Por Julio Reoyo Hernández. Cocinero. Restaurante Doña Filo.
El año pasado, a mediados de octubre, comencé el Camino de Santiago francés atravesando los Pirineos desde Saint-Jean-Pied-de-Port y llegando hasta la ciudad de Logroño. Itinerario que recorre la Comunidad Foral de Navarra y se adentra en la de La Rioja en la etapa que termina en Logroño y que transita por pueblos que, en esta época del año, se convierten en núcleos urbanos fantasmagóricos, absolutamente vacíos y completamente despoblados, repletos de tristeza e íntegramente desvalidos, aunque bien es cierto que este otoño se presentó en toda su plenitud de colores, olores y texturas, una maravilla. No obstante, no deja de ser una experiencia muy gratificante, aunque no exenta de un esfuerzo en ocasiones demasiado fatigoso, al menos para este cuerpo ya un poco cascado y con algunas que otras cicatrices a su espalda. Este año he continuado con la experiencia atravesando toda La Rioja y adentrándome en Castilla y León hasta llegar a la ciudad de Burgos, pero, en esta ocasión, cambiando el mes de octubre por el de abril y en su segunda semana. El tiempo ha resultado mucho más benigno, la compañía mucho más numerosa y el paisaje mucho más amable, extensiones de viñedos adormecidos a la espera de la nueva sabia, preciosos campos ondulantes de cereal verdes hasta la extenuación de horizonte infinito y predios de colza tan amarillos como el azafrán salpicando el paisaje.
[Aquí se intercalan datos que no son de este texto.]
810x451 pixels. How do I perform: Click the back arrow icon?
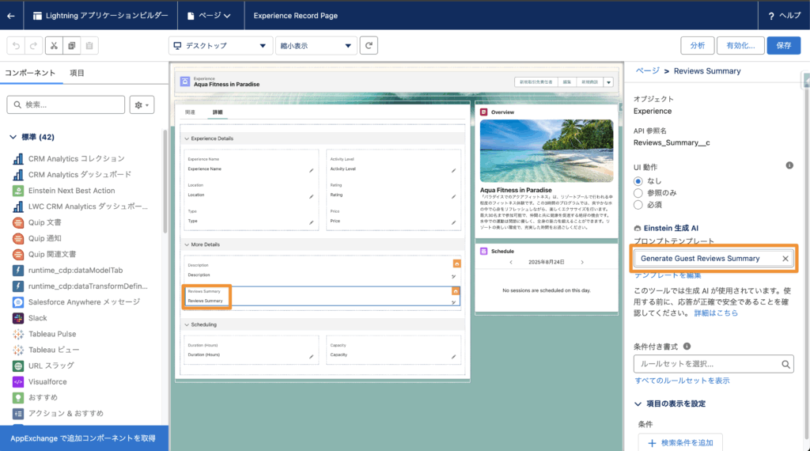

¿Y por qué les cuento este rollo? Pues porque nuevamente atravesando todos los pueblos (o la mayoría de ellos) por los que discurre el camino, he descubierto la pobreza gastronómica actual de los mismos. Pueblos preciosos, otros no tanto, pero todos ellos muy transitados, como Roncesvalles, Uterga, Puente la Reina, Cirauqui, Estella, Los Arcos, Viana, Navarrete, Nájera, Belorado, Villafranca Montes de Oca, Atapuerca, etc. Para que se hagan una idea, no es que no haya establecimientos donde recomponer el cuerpo con algo de beber o de comer, este no es el problema. Salvo que la época del año sea pleno invierno, el camino está perfectamente repleto de todo tipo de opciones; bares, restaurantes, hostales, albergues, hoteles, habitaciones, etc. (el negocio del peregrino es bastante goloso puesto que la afluencia es grande). El meollo de la cuestión es que no se pueden hacer una idea lo decepcionante que puede llegar a ser atravesar un pueblo, ya con los palos del sombrajo a punto del desvencije, y en lugar de encontrarse un sencillo bar, limpio, atendido por el lugareño de turno y con una oferta también sencilla, digna y propia del lugar geográfico en el que nos encontramos, lo primero con lo que tropezamos, justo antes de cruzar el umbral, es un ajado trípode que nos informa de todas las infames pizzas congeladas que almacenan en un arcón congelador, desde Dios sabe cuándo y en qué aviesas condiciones. Uno mira a su alrededor y no sabe si está en la Toscana, en el Piamonte o dónde coño. Convendrán conmigo que, si esto ocurriera en alguno de estos pueblos, apenas le daríamos importancia, pero si sucede en la mayoría de ellos, como es el caso, la cosa tiene bemoles. He atravesado pueblos, como se pueden imaginar, en los que ni siquiera había bar o establecimiento alguno donde avituallarse. Les aseguro que he preferido esto, a caminar por tantos paisajes, tan maravillosos y sugerentes de esta geografía de España para terminar ingiriendo una pizza miserable.
No se puede tener menos orgullo, no nos puede asistir mayor desidia, no se comprende tanta abulia concentrada. Si el recetario navarro, riojano o castellanoleonés en este caso —y todos ellos en vías de extinción—, levantaran la cabeza, se avergonzarían de la misma manera que lo he hecho yo.